If you have spent any amount of time in politics I am sure you have heard the phrase “The Overton Window” before. Today we are going to talk about what it is, and how to use this concept to our advantage as conservatives.

Joseph Overton was an American policy analyst after whom the concept is named after. Overton’s Mackinac Center for Public Policy defines the Overton Window as:

“a model for understanding how ideas in society change over time and influence politics. The core concept is that politicians are limited in what policy ideas they can support — they generally only pursue policies that are widely accepted throughout society as legitimate policy options. These policies lie inside the Overton Window. Other policy ideas exist, but politicians risk losing popular support if they champion these ideas. These policies lie outside the Overton Window.”

 

 

A political policy that is widely accepted in society falls within “the window” and is regarded as a sound, popular policy. A policy that is outside the window is on a spectrum that ranges from sensible to unthinkable (as the graphic above illustrates).  The most important thing to understand about the Overton Window is that it is not static, it is always on the move. Not only can the window shift left or right, but the window itself can also expand and contract based on a number of different cultural and political factors.
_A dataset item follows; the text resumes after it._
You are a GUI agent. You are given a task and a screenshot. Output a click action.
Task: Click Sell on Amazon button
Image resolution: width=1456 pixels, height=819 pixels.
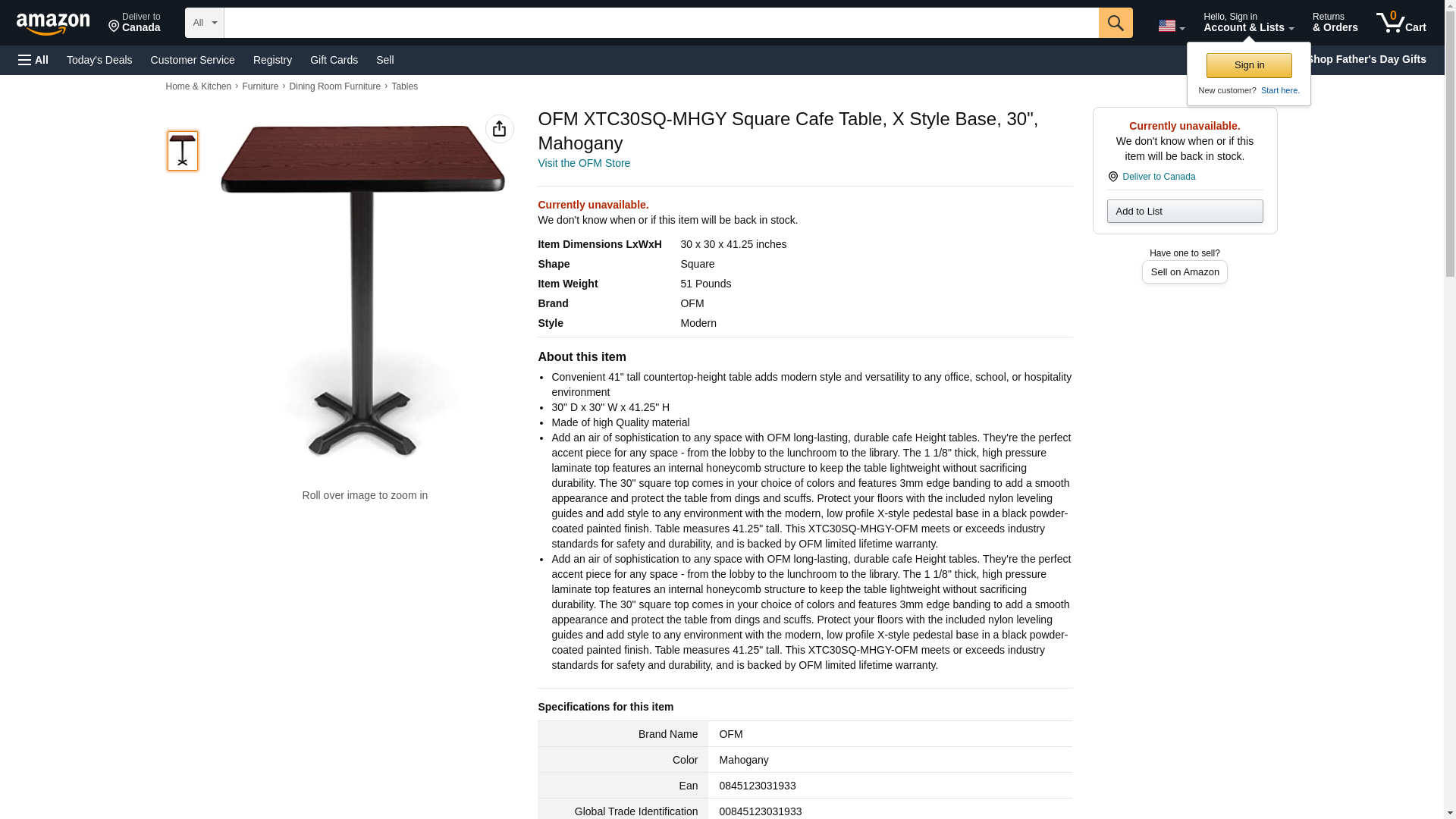click(1184, 271)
This is where understanding the window and how it moves is important to voters. You can think of the window as where politicians stay the vast majority of the time. It is the political “safe zone” in which they can debate and implement policy while simultaneously safely ensuring their reelection. Operating outside of the Overton Window as a politician is extremely dangerous and usually results in your ejection from the political realm. It is very rare for a politician to be able to move the window by themselves by courageously endorsing policies that lie outside the window at any given time. More often, it is a societal change that shifts the window, and politicians adapt based on what is acceptable within society.

 

Andrew Breitbart Quote: “Politics is downstream from culture.”

 

As the late Andrew Breitbart famously declared, “Politics is downstream from culture”. This is really what the Overton Window itself is about. Let’s think of a few examples over the last few decades.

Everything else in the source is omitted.